▸ AVAILABLE RECORDS
+-------+

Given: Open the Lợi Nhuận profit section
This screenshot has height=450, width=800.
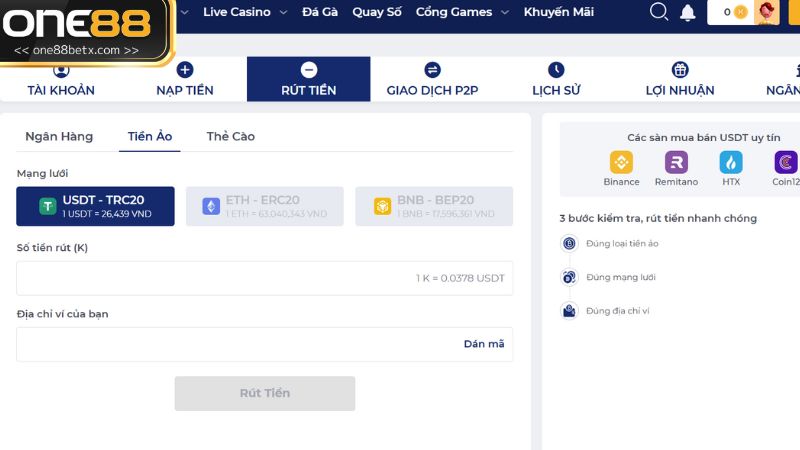Looking at the screenshot, I should pos(680,80).
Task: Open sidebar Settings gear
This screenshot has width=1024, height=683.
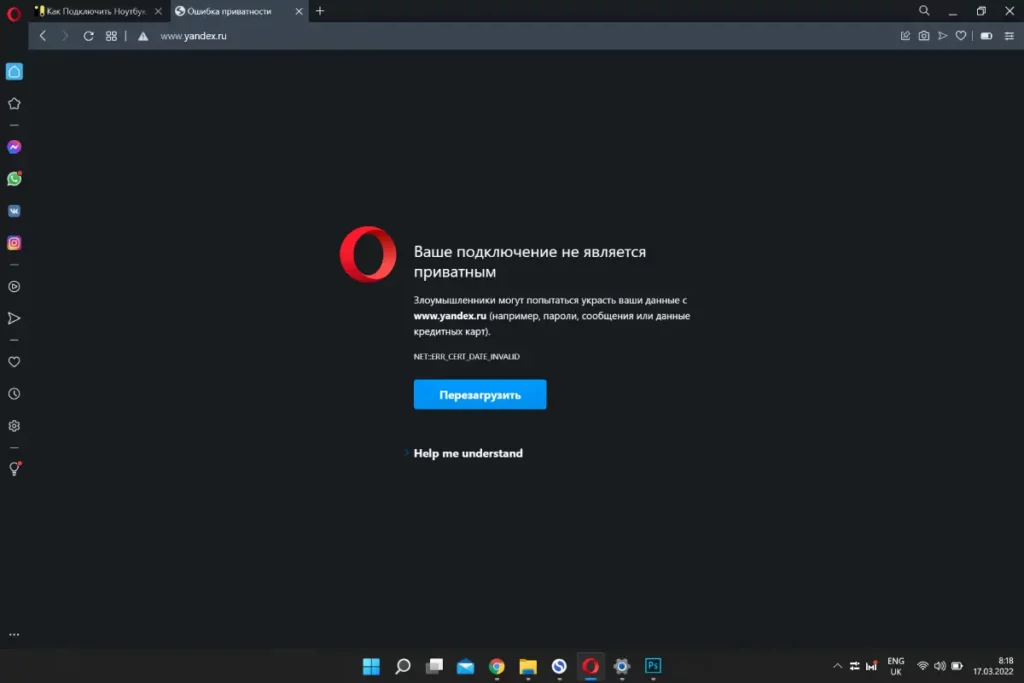Action: [x=14, y=426]
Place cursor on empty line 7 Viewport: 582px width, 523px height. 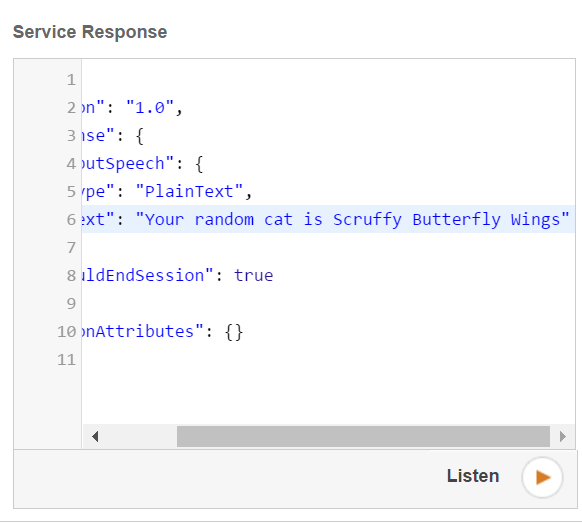(x=328, y=248)
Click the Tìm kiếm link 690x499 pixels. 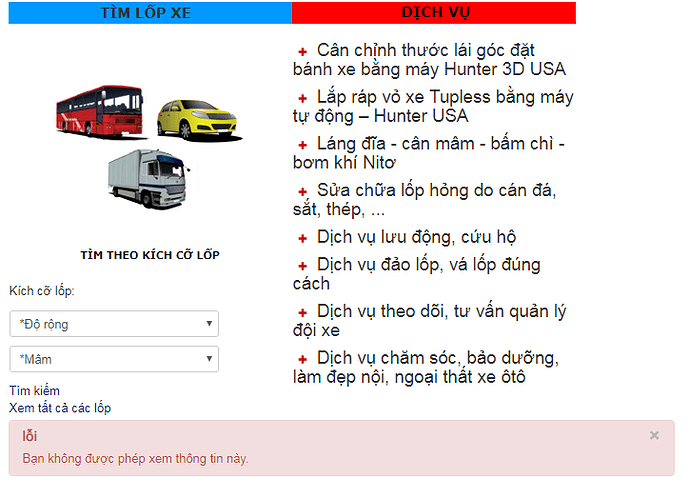pos(34,391)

+-------+

▸ YOUR ASSIGNMENT
Pick out and copy the lines of the entries that hold the string "Open".

▸ YOUR SOLUTION
Given: Open the Lợi Nhuận profit section
Task: Open sidebar Settings gear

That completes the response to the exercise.